— BEGIN —

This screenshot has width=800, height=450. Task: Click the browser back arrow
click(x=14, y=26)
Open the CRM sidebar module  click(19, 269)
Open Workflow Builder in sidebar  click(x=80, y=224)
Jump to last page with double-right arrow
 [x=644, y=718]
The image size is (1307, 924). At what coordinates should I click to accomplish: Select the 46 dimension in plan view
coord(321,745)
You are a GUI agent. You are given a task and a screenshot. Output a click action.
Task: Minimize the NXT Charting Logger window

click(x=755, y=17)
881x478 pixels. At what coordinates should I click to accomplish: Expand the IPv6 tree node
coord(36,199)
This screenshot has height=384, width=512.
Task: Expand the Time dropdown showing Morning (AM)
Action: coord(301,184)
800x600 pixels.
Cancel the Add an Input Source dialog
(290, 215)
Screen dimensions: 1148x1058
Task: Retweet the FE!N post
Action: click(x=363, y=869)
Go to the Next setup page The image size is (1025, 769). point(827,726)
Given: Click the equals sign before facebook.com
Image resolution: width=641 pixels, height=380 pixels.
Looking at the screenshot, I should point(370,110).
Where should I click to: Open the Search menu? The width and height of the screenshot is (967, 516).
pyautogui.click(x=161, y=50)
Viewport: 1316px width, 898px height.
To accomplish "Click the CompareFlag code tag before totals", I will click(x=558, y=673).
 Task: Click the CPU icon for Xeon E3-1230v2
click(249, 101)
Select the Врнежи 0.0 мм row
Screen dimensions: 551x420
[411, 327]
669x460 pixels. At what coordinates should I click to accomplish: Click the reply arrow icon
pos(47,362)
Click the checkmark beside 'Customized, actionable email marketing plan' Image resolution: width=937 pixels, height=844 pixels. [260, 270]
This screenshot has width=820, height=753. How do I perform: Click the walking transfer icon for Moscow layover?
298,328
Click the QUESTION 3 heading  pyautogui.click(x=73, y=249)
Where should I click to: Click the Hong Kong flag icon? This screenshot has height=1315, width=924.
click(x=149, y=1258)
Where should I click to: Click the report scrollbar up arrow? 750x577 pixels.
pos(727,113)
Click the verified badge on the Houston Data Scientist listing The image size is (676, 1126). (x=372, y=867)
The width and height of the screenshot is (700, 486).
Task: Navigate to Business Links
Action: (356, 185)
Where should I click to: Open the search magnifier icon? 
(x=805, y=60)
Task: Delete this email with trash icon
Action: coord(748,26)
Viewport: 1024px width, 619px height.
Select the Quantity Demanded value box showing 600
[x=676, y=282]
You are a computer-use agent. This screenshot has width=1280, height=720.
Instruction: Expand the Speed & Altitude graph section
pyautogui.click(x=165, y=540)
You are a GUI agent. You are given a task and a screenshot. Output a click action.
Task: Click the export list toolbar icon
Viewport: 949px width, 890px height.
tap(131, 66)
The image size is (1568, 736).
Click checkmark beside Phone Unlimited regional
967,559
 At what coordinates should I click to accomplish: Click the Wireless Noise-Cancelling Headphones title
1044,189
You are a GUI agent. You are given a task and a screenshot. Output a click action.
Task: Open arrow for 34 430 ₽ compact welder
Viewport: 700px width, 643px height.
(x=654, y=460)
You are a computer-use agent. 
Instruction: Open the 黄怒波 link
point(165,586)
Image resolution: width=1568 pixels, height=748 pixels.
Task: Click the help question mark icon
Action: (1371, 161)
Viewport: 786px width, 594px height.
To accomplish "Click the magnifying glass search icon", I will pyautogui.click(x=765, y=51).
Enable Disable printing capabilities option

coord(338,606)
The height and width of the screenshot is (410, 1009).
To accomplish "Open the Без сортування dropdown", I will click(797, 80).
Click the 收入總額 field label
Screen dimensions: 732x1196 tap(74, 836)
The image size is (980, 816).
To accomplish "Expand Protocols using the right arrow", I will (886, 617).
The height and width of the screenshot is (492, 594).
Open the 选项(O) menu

— END —

= Directions for this task =
Set down all of the items above once more, word for word and line for line.

= Solved exercise =
This screenshot has width=800, height=450. Task: Click the browser back arrow
click(x=14, y=26)
Open the CRM sidebar module  click(19, 269)
Open Workflow Builder in sidebar  click(x=80, y=224)
Jump to last page with double-right arrow
 [x=644, y=718]
The image size is (1307, 924). At what coordinates should I click to accomplish: Select the 46 dimension in plan view
coord(321,745)
You are a GUI agent. You are given a task and a screenshot. Output a click action.
Task: Minimize the NXT Charting Logger window

click(x=755, y=17)
881x478 pixels. At what coordinates should I click to accomplish: Expand the IPv6 tree node
coord(36,199)
This screenshot has height=384, width=512.
Task: Expand the Time dropdown showing Morning (AM)
Action: coord(301,184)
800x600 pixels.
Cancel the Add an Input Source dialog
(290, 215)
Screen dimensions: 1148x1058
Task: Retweet the FE!N post
Action: click(x=363, y=869)
Go to the Next setup page The image size is (1025, 769). point(827,726)
Given: Click the equals sign before facebook.com
Image resolution: width=641 pixels, height=380 pixels.
Looking at the screenshot, I should point(370,110).
Where should I click to: Open the Search menu? The width and height of the screenshot is (967, 516).
pyautogui.click(x=161, y=50)
Viewport: 1316px width, 898px height.
To accomplish "Click the CompareFlag code tag before totals", I will click(x=558, y=673).
 Task: Click the CPU icon for Xeon E3-1230v2
click(249, 101)
Select the Врнежи 0.0 мм row
Screen dimensions: 551x420
[411, 327]
669x460 pixels. At what coordinates should I click to accomplish: Click the reply arrow icon
pos(47,362)
Click the checkmark beside 'Customized, actionable email marketing plan' Image resolution: width=937 pixels, height=844 pixels. [260, 270]
This screenshot has width=820, height=753. How do I perform: Click the walking transfer icon for Moscow layover?
298,328
Click the QUESTION 3 heading  pyautogui.click(x=73, y=249)
Where should I click to: Click the Hong Kong flag icon? This screenshot has height=1315, width=924.
click(x=149, y=1258)
Where should I click to: Click the report scrollbar up arrow? 750x577 pixels.
pos(727,113)
Click the verified badge on the Houston Data Scientist listing The image size is (676, 1126). (x=372, y=867)
The width and height of the screenshot is (700, 486).
Task: Navigate to Business Links
Action: (356, 185)
Where should I click to: Open the search magnifier icon? 
(x=805, y=60)
Task: Delete this email with trash icon
Action: coord(748,26)
Viewport: 1024px width, 619px height.
Select the Quantity Demanded value box showing 600
[x=676, y=282]
You are a computer-use agent. This screenshot has width=1280, height=720.
Instruction: Expand the Speed & Altitude graph section
pyautogui.click(x=165, y=540)
You are a GUI agent. You are given a task and a screenshot. Output a click action.
Task: Click the export list toolbar icon
Viewport: 949px width, 890px height.
tap(131, 66)
The image size is (1568, 736).
Click checkmark beside Phone Unlimited regional
967,559
 At what coordinates should I click to accomplish: Click the Wireless Noise-Cancelling Headphones title
1044,189
You are a GUI agent. You are given a task and a screenshot. Output a click action.
Task: Open arrow for 34 430 ₽ compact welder
Viewport: 700px width, 643px height.
(x=654, y=460)
You are a computer-use agent. 
Instruction: Open the 黄怒波 link
point(165,586)
Image resolution: width=1568 pixels, height=748 pixels.
Task: Click the help question mark icon
Action: (1371, 161)
Viewport: 786px width, 594px height.
To accomplish "Click the magnifying glass search icon", I will pyautogui.click(x=765, y=51).
Enable Disable printing capabilities option

coord(338,606)
The height and width of the screenshot is (410, 1009).
To accomplish "Open the Без сортування dropdown", I will click(797, 80).
Click the 收入總額 field label
Screen dimensions: 732x1196 tap(74, 836)
The image size is (980, 816).
To accomplish "Expand Protocols using the right arrow", I will (886, 617).
The height and width of the screenshot is (492, 594).
Open the 选项(O) menu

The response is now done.